Kolumne

Verdrängung im Beratermarkt

01.02.2005

Fast könnte Mitleid aufkommen mit den IT-Dienstleistern: Für Standard-Beratungen und -Integrationsprojekte liegen die Tagessätze bis zu 30 Prozent unter den seit drei Jahren rückläufigen Listenpreisen (siehe Seite 1). Damit nicht genug, können die meisten Beratungsunternehmen ihre Consultants zurzeit nicht auslasten.

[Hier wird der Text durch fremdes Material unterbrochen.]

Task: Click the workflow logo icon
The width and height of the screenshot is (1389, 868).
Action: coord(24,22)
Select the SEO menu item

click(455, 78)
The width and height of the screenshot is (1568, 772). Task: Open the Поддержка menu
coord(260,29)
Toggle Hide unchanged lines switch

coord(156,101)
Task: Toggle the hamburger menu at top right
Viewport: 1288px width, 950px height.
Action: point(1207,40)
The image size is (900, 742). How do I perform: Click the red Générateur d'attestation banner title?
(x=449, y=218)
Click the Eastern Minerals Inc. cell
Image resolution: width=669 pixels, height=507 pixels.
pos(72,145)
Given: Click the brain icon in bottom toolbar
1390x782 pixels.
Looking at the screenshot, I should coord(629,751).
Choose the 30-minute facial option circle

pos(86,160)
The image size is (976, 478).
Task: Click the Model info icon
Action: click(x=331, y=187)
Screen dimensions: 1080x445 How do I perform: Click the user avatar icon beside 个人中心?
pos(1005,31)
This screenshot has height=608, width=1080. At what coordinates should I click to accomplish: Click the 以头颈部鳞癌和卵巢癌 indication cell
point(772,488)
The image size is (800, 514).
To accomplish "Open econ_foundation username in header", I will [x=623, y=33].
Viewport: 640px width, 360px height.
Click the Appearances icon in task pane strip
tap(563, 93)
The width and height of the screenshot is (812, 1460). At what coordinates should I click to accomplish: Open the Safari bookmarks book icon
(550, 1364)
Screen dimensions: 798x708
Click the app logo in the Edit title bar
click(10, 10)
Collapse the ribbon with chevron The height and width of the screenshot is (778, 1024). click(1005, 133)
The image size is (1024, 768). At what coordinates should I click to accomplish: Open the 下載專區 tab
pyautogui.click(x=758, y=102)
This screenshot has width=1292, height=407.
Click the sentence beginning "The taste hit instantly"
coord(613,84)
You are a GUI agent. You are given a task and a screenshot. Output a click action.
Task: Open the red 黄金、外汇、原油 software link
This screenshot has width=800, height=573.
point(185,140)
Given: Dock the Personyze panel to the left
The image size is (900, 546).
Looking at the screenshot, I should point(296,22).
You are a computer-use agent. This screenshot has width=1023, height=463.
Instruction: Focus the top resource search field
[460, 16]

Die Auftragszurückhaltung der Anwender hat im Wesentlichen zwei Gründe: Die IT-Chefs achten in Zeiten knapper Kassen darauf, ihre internen, fest angestellten Mitarbeiter auszulasten, bevor sie sich an Berater und Integratoren wenden. Zweitens ergibt sich aus der Budgetarmut automatisch auch eine geringere Zahl von abzuarbeitenden Projekten. Ergo wird der Preisdruck auf die Beraterzunft größer. Das ist für sich genommen - und hier endet unser Mitleid - kein Grund zum Klagen. Jahrzehntelang waren Anwender den Preis- und Projektvorstellungen der Beraterzunft hilflos ausgeliefert. Wer die Mondpreise nicht zahlen wollte, wurde links liegen gelassen. Ganz schlimm trieben es einige Internet-Berater (die meisten gibt es nicht mehr), die nur Unternehmen mit der "richtigen" Einstellung und den "passenden" Mitarbeitern in den Genuss ihrer Leistungen kommen ließen. Wer nicht hip genug war, schaute in die Röhre.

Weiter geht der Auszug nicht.